The General Assembly’s Transportation Committee, on a 23-12 vote, approved a bill that would allow tolls on new state highways or highway extensions, such as the proposed completion of Route 11 in southeastern Connecticut.

The bill now moves to the House of Representatives for further action.

Members of the southeastern Connecticut delegation have pushed for the legislation as a way to help pay to finish Route 11, a project that has been stalled for years. It ends abruptly in Salem, detouring traffic onto a narrow, two-lane road.
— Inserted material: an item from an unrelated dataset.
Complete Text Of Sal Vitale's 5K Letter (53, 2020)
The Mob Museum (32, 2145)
The bill would not be mandatory.

“It’s not about putting tolls on existing highways. It’s not about border tolls. So if you’re concerned about your constituents who are currently commuting along our highways, nothing will change with this bill,” said Rep. Ed Jutila, D-East Lyme. “Passage of this bill does not mean tolls are automatically going to go up anywhere.”

But some Republican members of the committee said although they understand the desire to finish Route 11, they fear the bill could ultimately lead to tolls elsewhere in the state and possibly someday along existing stretches of highway.

“I think what we’re doing is establishing some level of precedent,” said Rep. David Scribner, R-Brookfield, the ranking House Republican on the Transportation Committee.

Another bill, proposed by Rep. Antonio Guerrera, D-Rocky Hill, the committee’s co-chairman, would allow electronic highway tolls elsewhere in Connecticut to help raise much-needed state revenue for transportation expenses. Guerrera said there are some technical issues with the bill, which has mixed support in the General Assembly, but he said he still plans to pursue the legislation.

The General Assembly closed the state’s toll booths in the late 1980s following some fatal crashes.

Gov. Dannel P. Malloy, the state’s new Democratic governor, has said he might favor using tolls to help raise money to help complete Route 11, which was supposed to move traffic from the Waterford/New London area to Hartford.

Jutila said he received a wake-up call a year or so ago when the Department of Transportation commissioner told the legislature that Route 11 was among a number of projects considered to be “un-fundable.”

“I realized at this point we’re probably not going to do new highway construction without coming up with a new mechanism for paying for it,” he said. This bill, Jutila said, could jumpstart other long-delayed highway projects in Connecticut.